§ Aim
Copy out the entire passage below on mature themes in video games, word for word.

§ Selected text
-----

Now, is that event intense? Absolutely. Has Hideo Kojima gone too far? No. This is a story of war, of treachery, of possible child slavery and definite child warfare. Regardless of the camp nature of any previous games, this is an obvious attempt to push for more mature and sensitive material in video games, and it does just that. As far as I am concerned, nothing should be out of bounds or too sacred to be brought up in any medium, let alone video games. If it can happen in real life then it can happen in a video game. There always seems to be one group of people saying that video games can’t be taken seriously because they are all either about humor or murdering for no real reason and another group shouting that you can’t approach serious subjects because games should be for fun happy times. Obviously everyone doesn’t fall into one of these categories, but both seem to be pretty prevalent.

-----

§ Entries provided
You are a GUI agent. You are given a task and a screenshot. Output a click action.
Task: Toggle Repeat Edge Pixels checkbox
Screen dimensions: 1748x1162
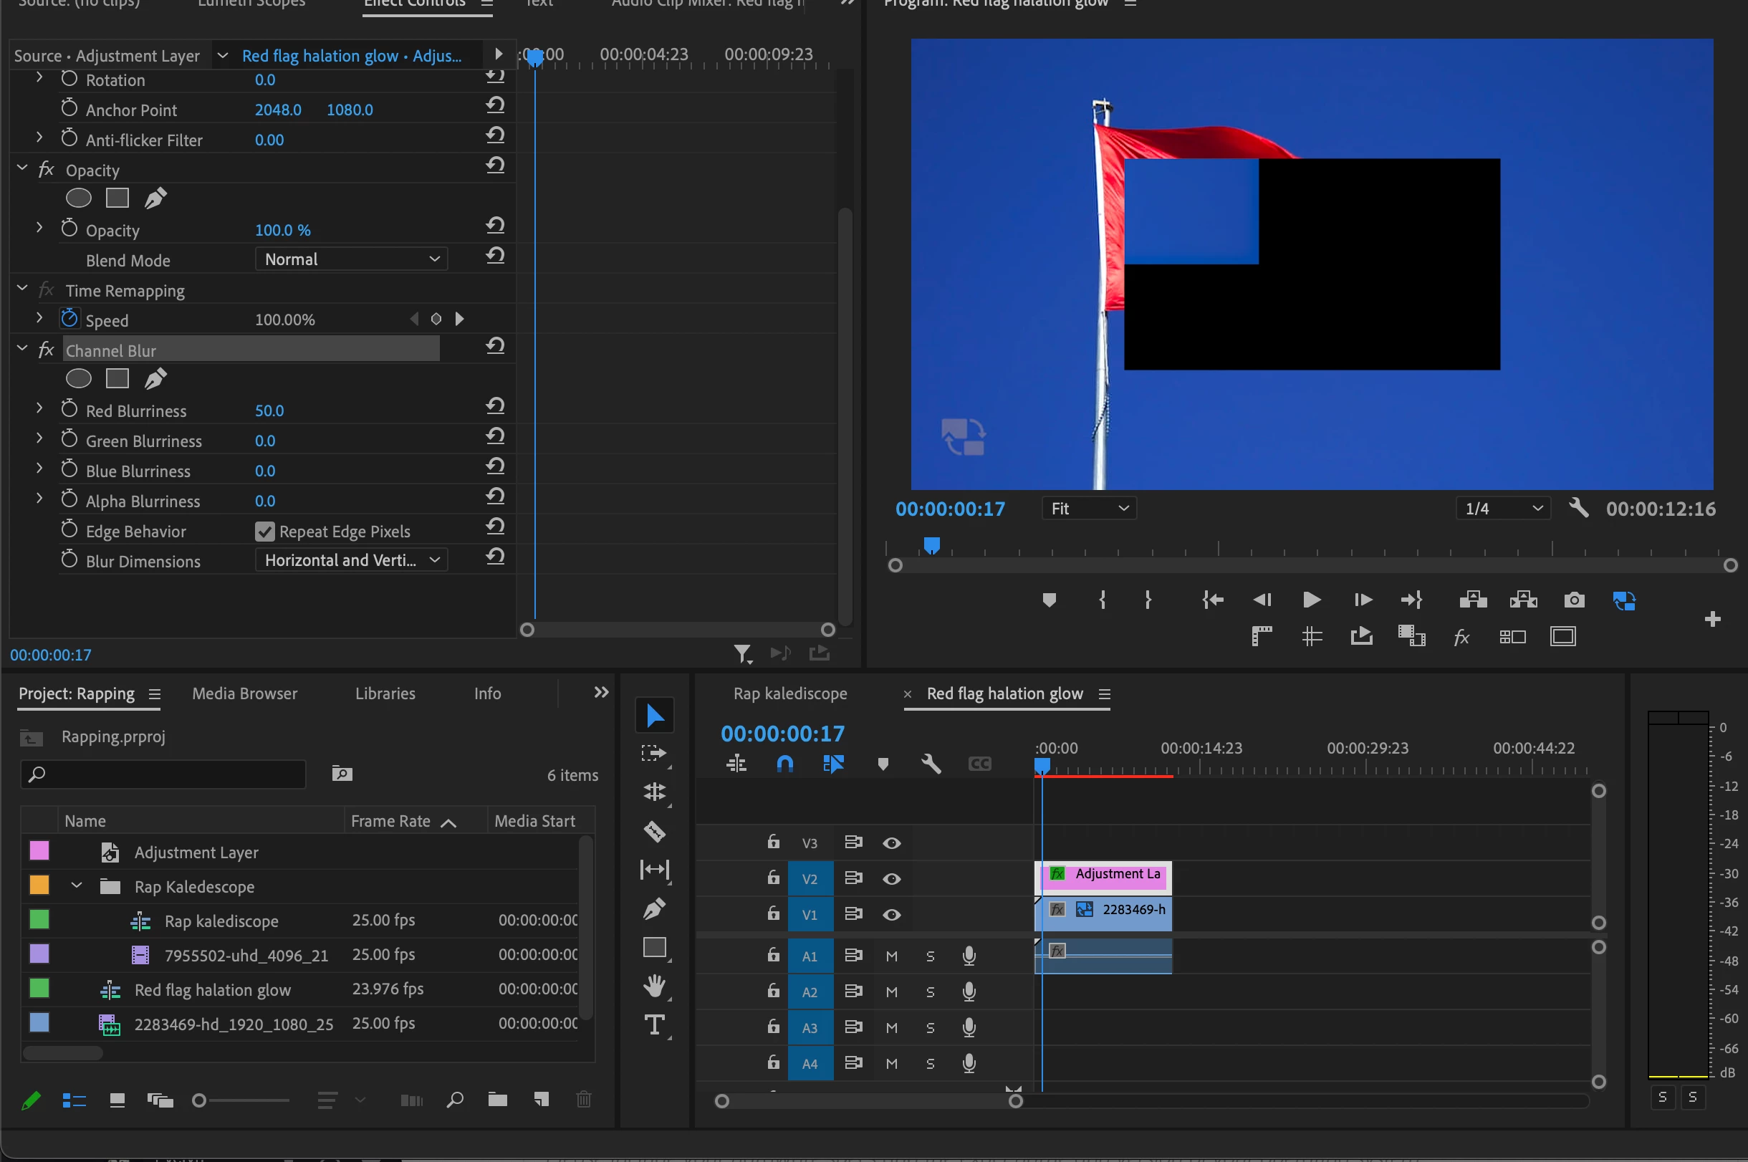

-----

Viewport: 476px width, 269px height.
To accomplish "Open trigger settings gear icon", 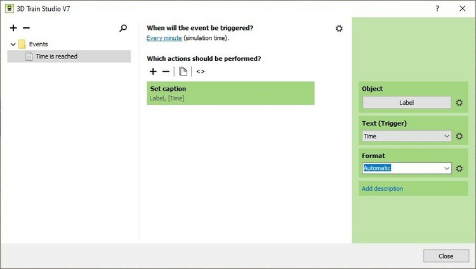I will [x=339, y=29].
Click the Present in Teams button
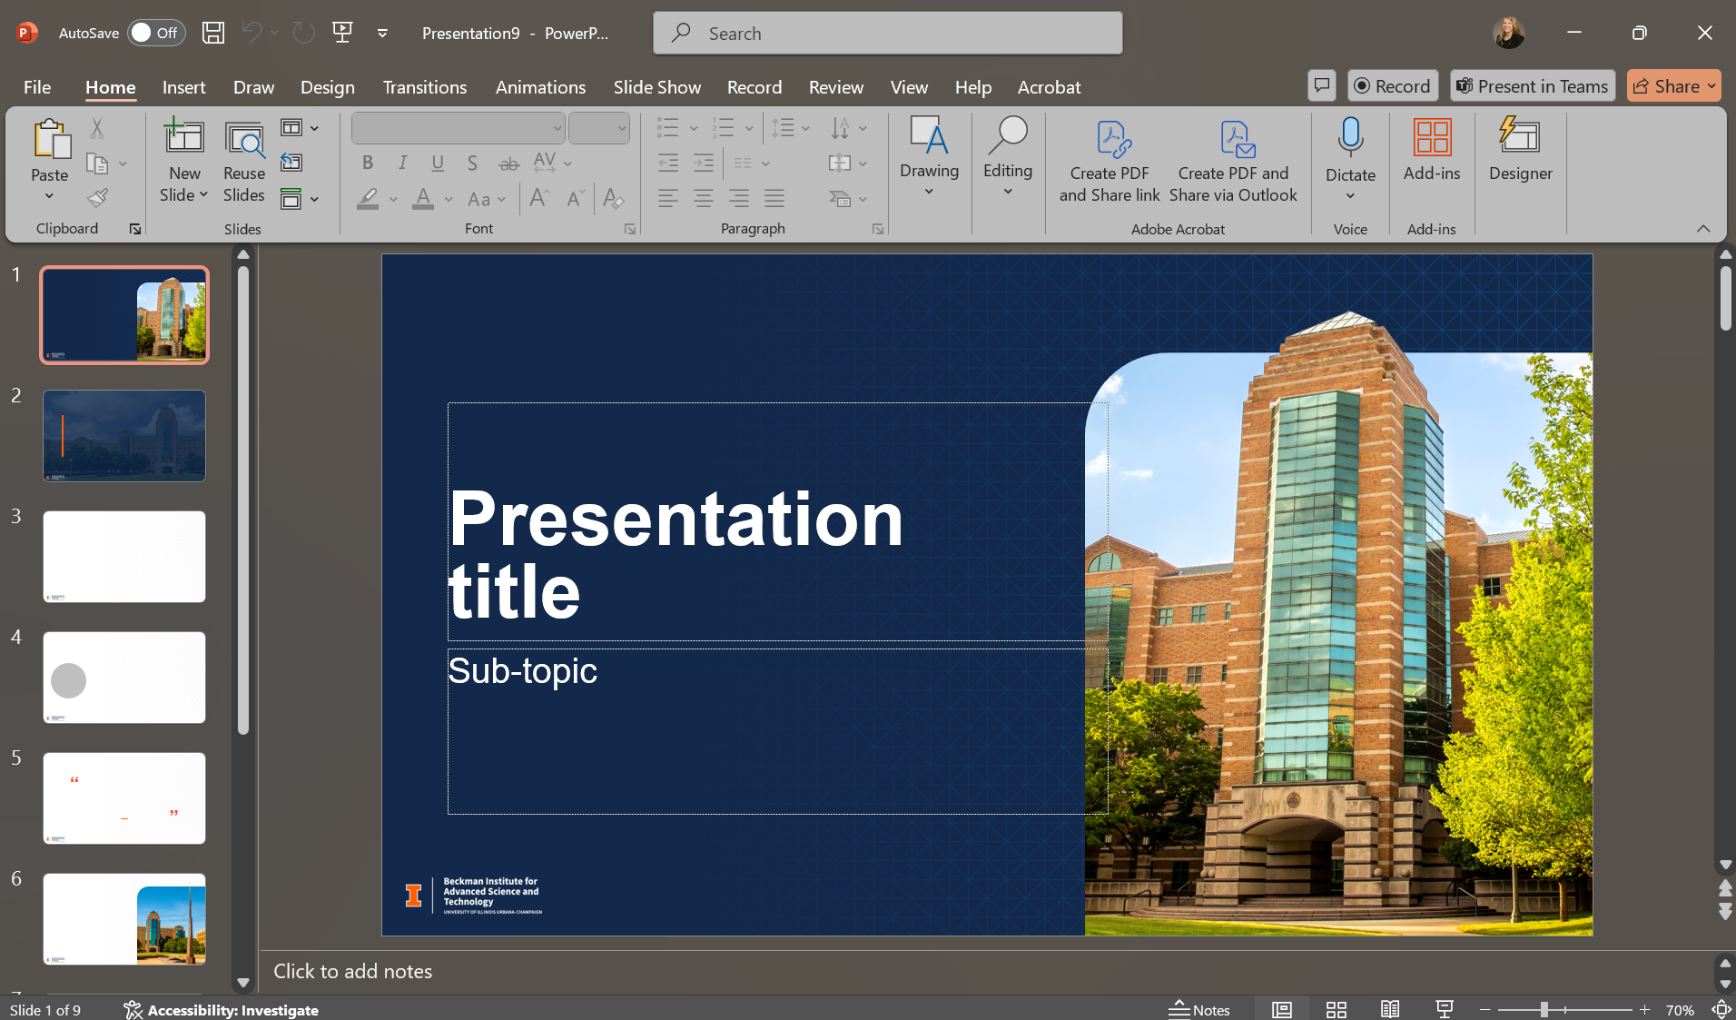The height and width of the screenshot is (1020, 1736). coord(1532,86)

-----

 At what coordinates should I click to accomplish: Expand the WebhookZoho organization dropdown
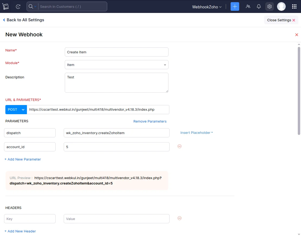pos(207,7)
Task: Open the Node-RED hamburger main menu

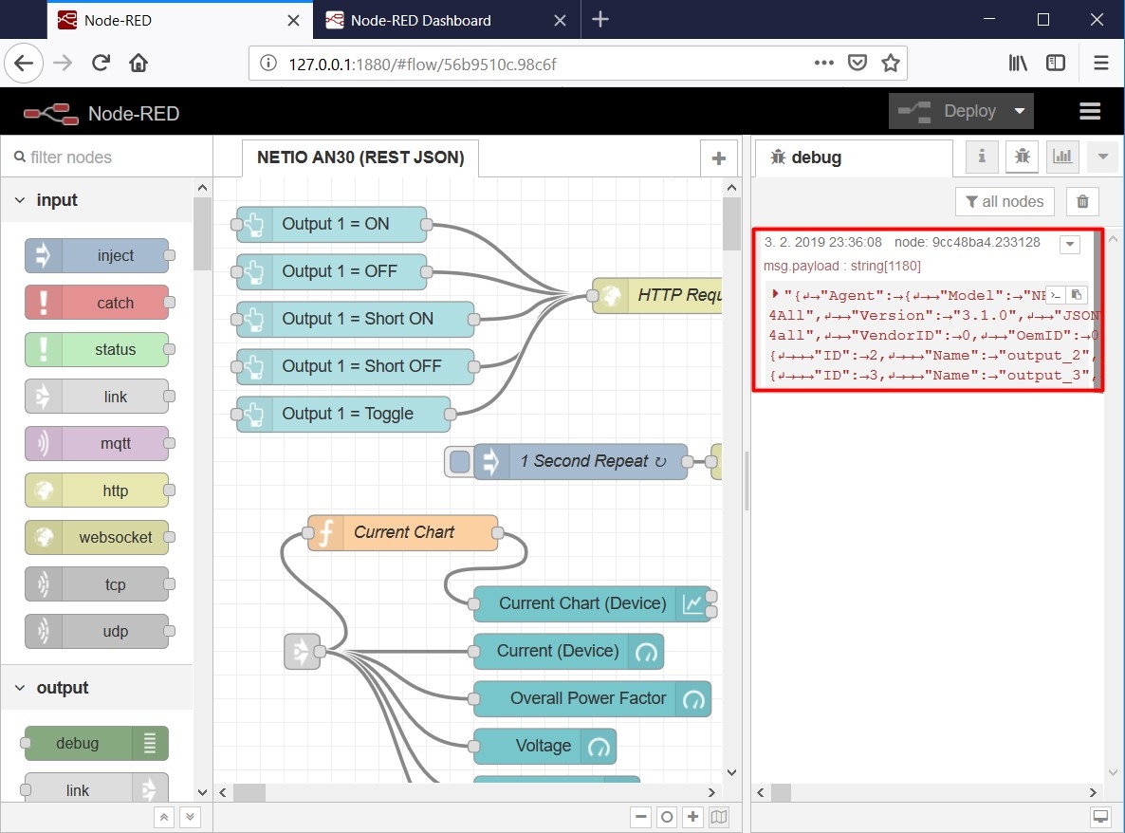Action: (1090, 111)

-----

§ Answer to this task
Now, is that event intense? Absolutely. Has Hideo Kojima gone too far? No. This is a story of war, of treachery, of possible child slavery and definite child warfare. Regardless of the camp nature of any previous games, this is an obvious attempt to push for more mature and sensitive material in video games, and it does just that. As far as I am concerned, nothing should be out of bounds or too sacred to be brought up in any medium, let alone video games. If it can happen in real life then it can happen in a video game. There always seems to be one group of people saying that video games can’t be taken seriously because they are all either about humor or murdering for no real reason and another group shouting that you can’t approach serious subjects because games should be for fun happy times. Obviously everyone doesn’t fall into one of these categories, but both seem to be pretty prevalent.